Everyone knows flossing is an important part of dental hygiene, but many people are confused about what type of floss to use. The sheer amount of options can be overwhelming, which is why it’s a good idea to have some basic knowledge before making a decision.

Ask your dentist what type of floss is right for your teeth. Photo: Richard F. Sellman, D.D.S. (2014)

Ask your dentist what type of floss is right for your teeth. Photo: Richard F. Sellman, D.D.S. (2014)

Fundamentally, there are two types of dental floss: nylon and monofilament. While nylon has been the standard dental floss for some time, monofilament floss is a more recent technology that consists of rubber, plastic or polytetrafluoroethylene (PTFE). Both nylon and monofilament flosses are available as waxed or un-waxed and come in a variety of flavors.

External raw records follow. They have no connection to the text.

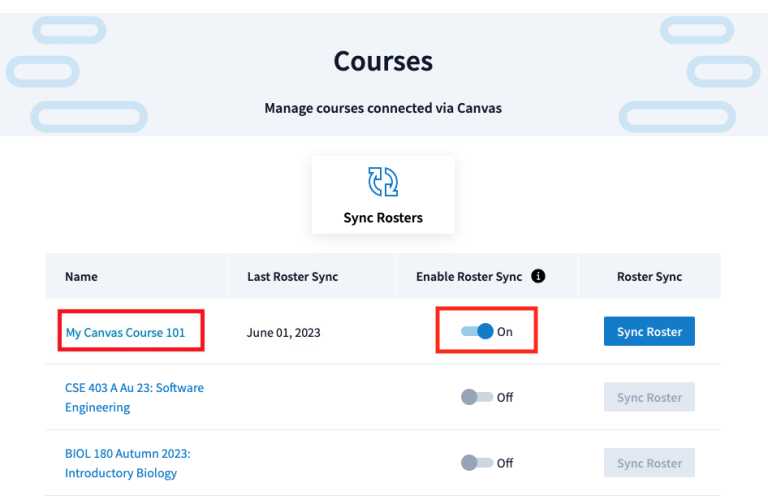This screenshot has width=768, height=500.
Task: Turn on roster sync for BIOL 180
Action: (477, 463)
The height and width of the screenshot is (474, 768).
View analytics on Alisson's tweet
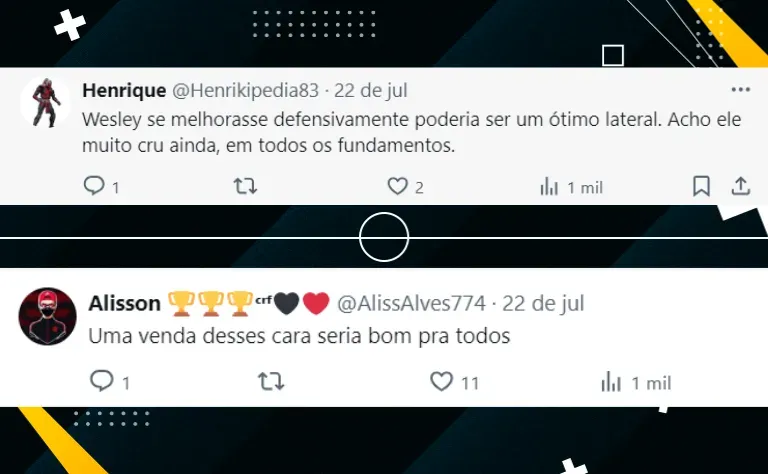[611, 381]

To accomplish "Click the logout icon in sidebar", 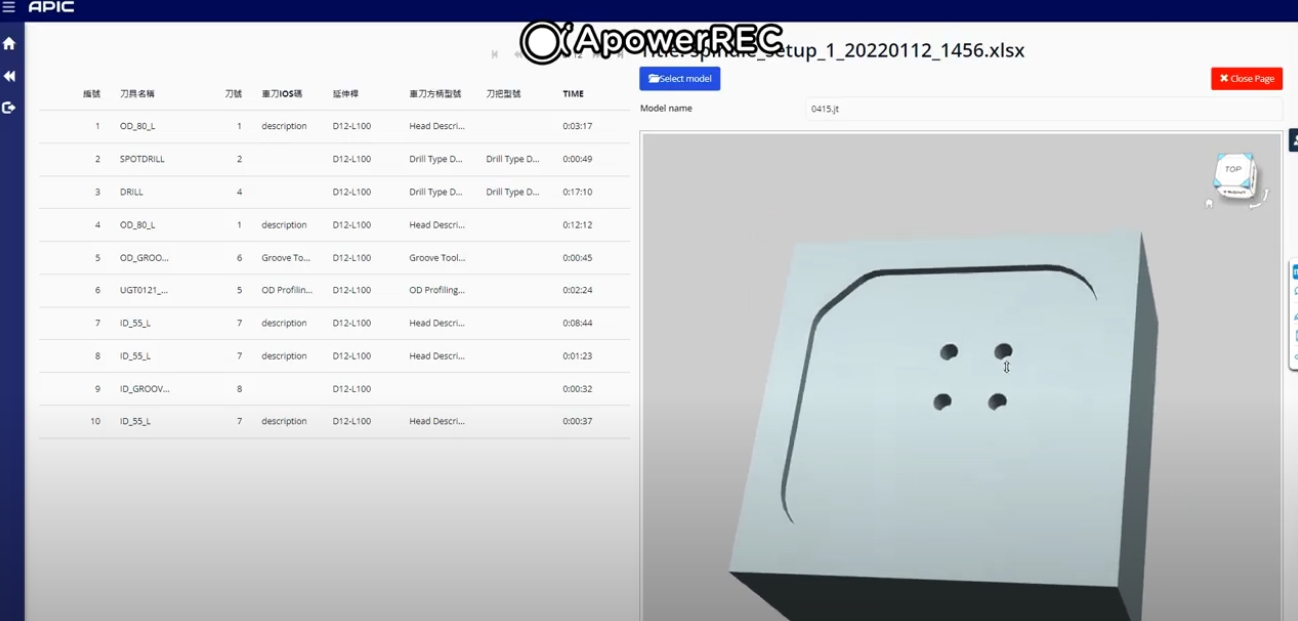I will [x=9, y=107].
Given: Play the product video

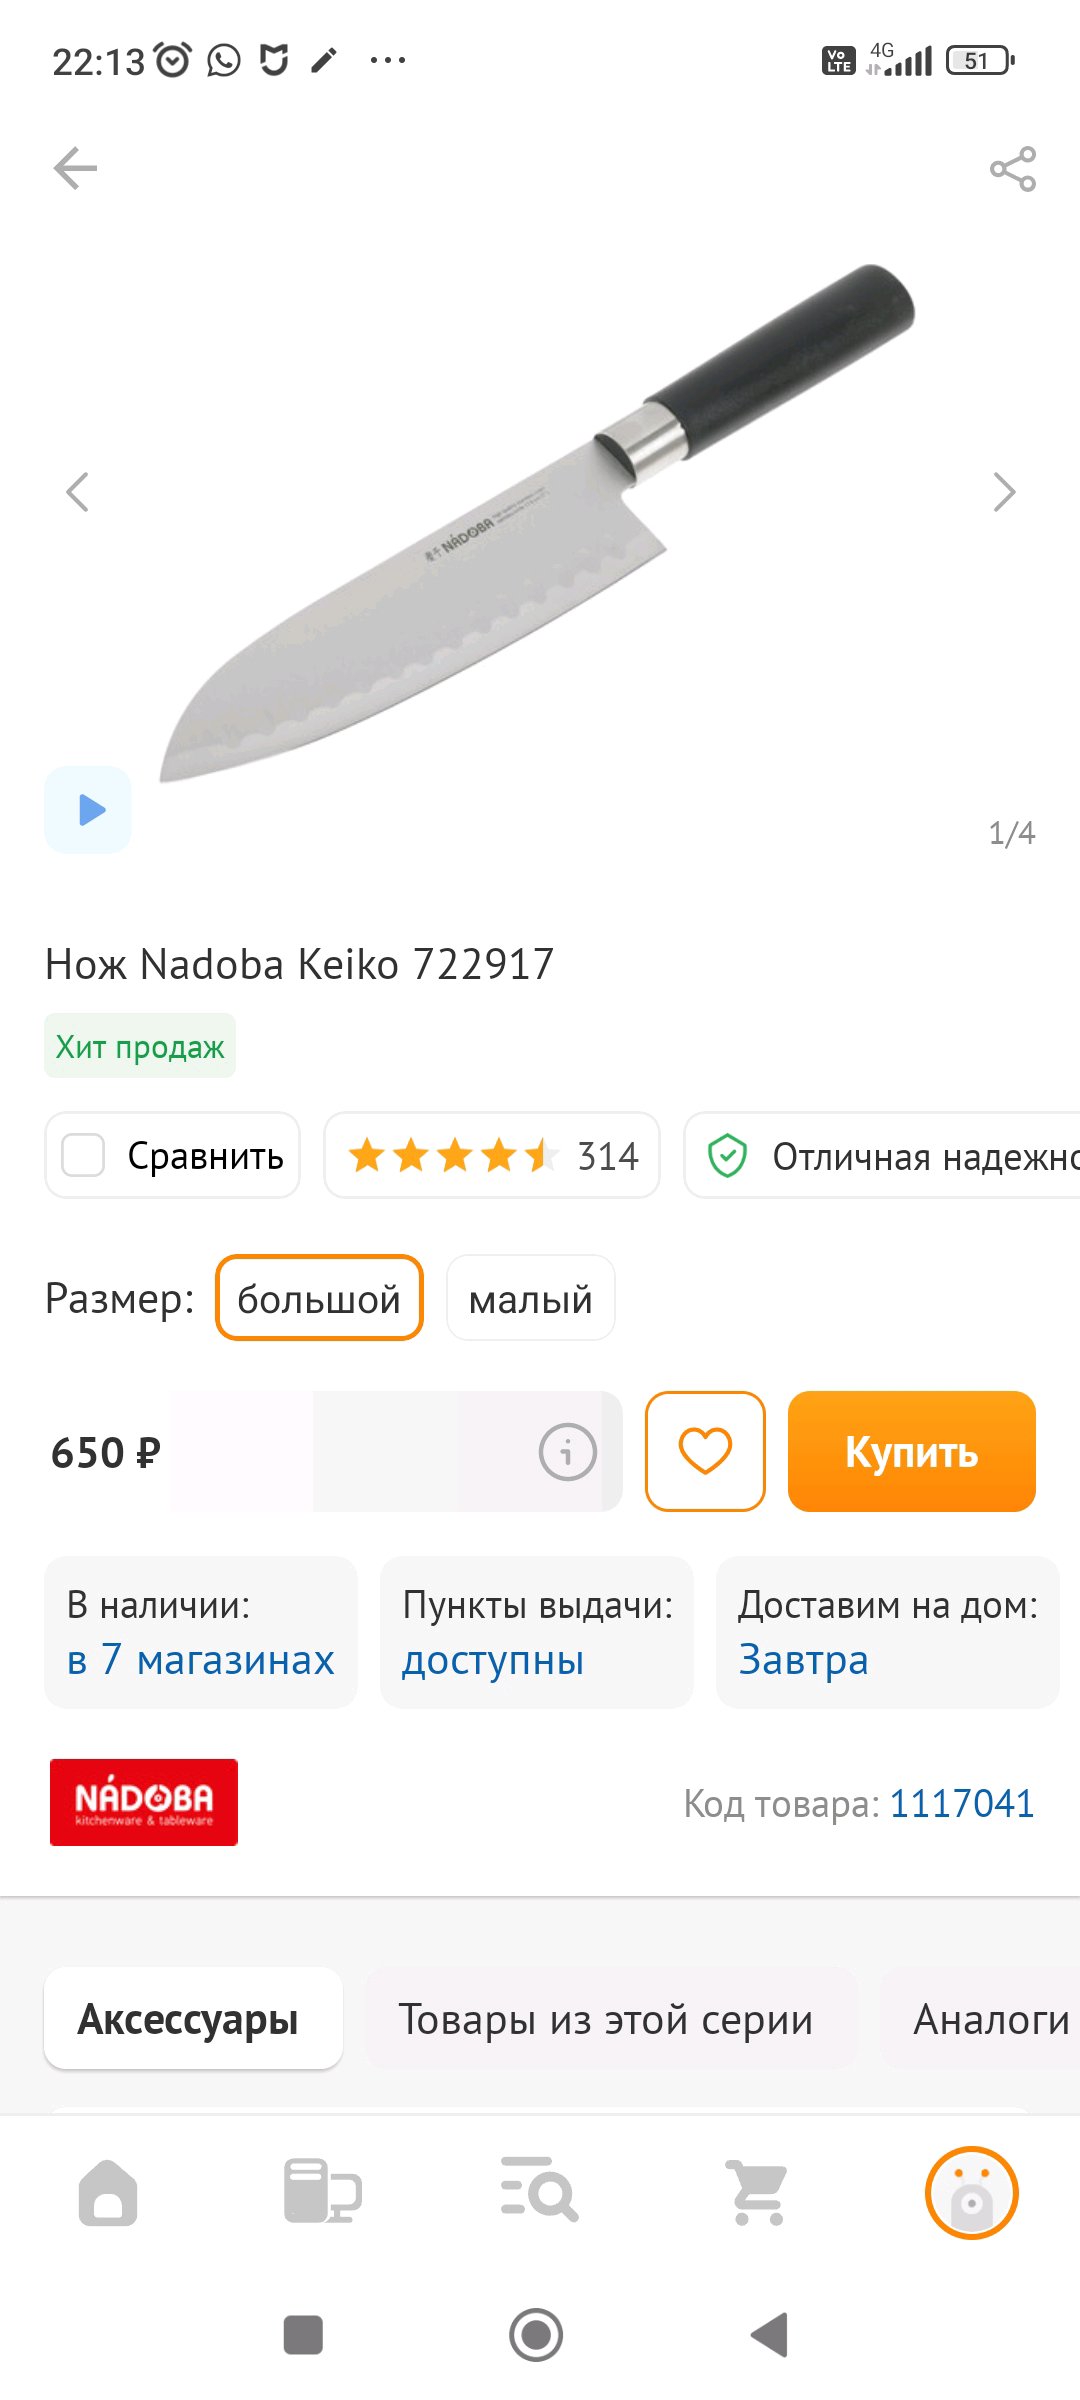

Some dentists insist that waxed floss doesn’t provide enough abrasion to effectively remove plaque, but according to the American Dental Association, recent studies show that there’s little difference in the effectiveness of either floss when used regularly. If you’re concerned about the effectiveness of your floss, woven nylon is a sure bet because it’s equally flexible and abrasive. However, while woven floss is particularly beneficial for those with normal to widely spaced teeth, those with more compacted teeth may experience discomfort and find the floss prone to tearing or shredding. In this case, monofilament floss may be a better option, as its synthetic composition precludes tearing and enables it to glide easily between teeth.

In addition to nylon and monofilament flosses, there are alternatives such as disposable flossing picks and water flossers. Disposable flossing appliances are generally regarded as less effective than traditional floss because they don’t allow for the same angular flexibility in getting around teeth. On the other hand, those who have difficulty reaching their back teeth or experience discomfort wrapping floss around their fingers may benefit from this option. Likewise, a water flosser is a fine supplementary tool, but it’s not a good substitute for regular flossing because water doesn’t have the same abrasive qualities as floss and is less effective at removing plaque.

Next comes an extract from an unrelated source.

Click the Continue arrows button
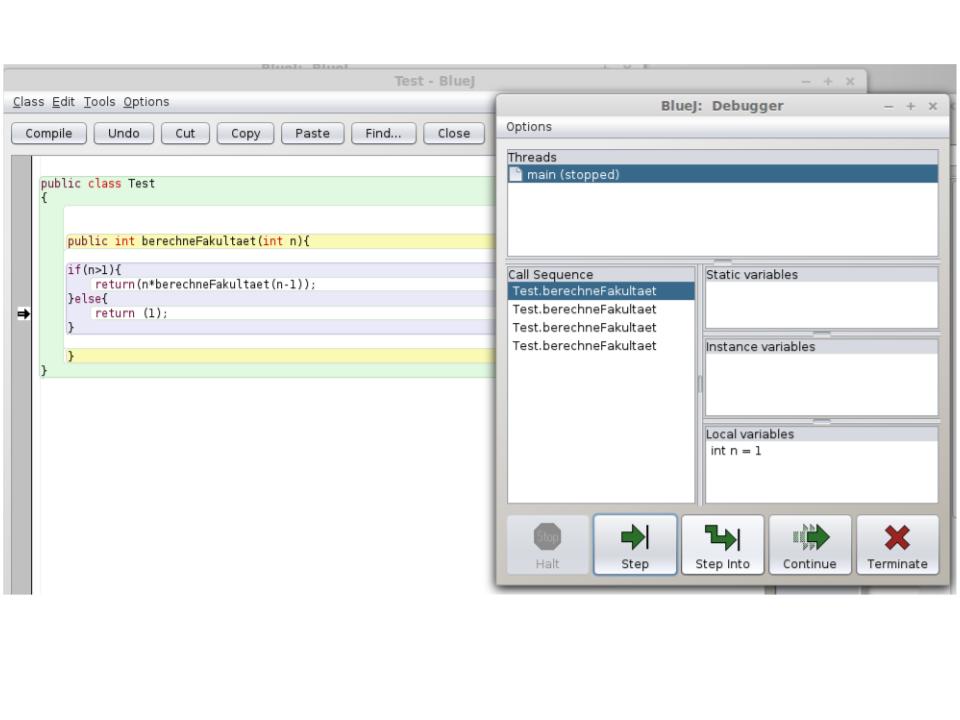This screenshot has height=720, width=960. tap(809, 544)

While there’s no absolute answer as to which floss is best, the general consensus in the dental industry is that the best floss is the one you’re most likely to use. Dentists are less concerned about the style of floss you use and more concerned that you floss regularly.

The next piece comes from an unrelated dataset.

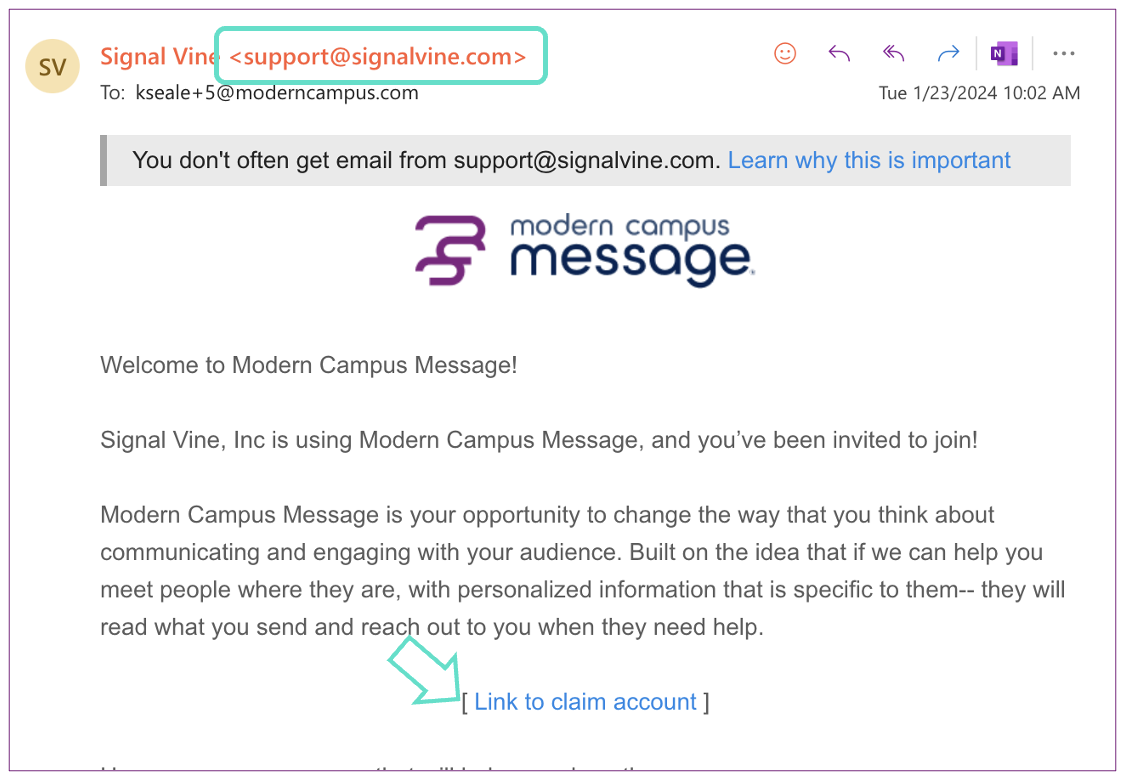Forward this email using the arrow icon

click(947, 54)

To find a Diamond Certified ­­­­dentist in your area, click on one of the links below.

Alameda County: www.diamondcertified.org/alameda-dentists
Contra Costa County: www.diamondcertified.org/contra-costa-dentists
Marin County: www.diamondcertified.org/marin-dentists
San Francisco: www.diamondcertified.org/san-francisco-dentists
Santa Clara County: www.diamondcertified.org/santa-clara-dentists
Solano County: www.diamondcertified.org/solano-dentists
Sonoma County: www.diamondcertified.org/sonoma-dentists

6 Responses

  1. I am someone to tends to choose flossing picks over traditional floss for the same reason as what is mentioned in the article, it can be difficult to reach the back teeth with traditional floss. I often feel like I would need to fit both of my hands entirely in my mouth to properly floss my back teeth with traditional floss. One thing I hadn’t considered, however, is that flossing picks do limit the angles that are possible to achieve with the floss, as mentioned in the article.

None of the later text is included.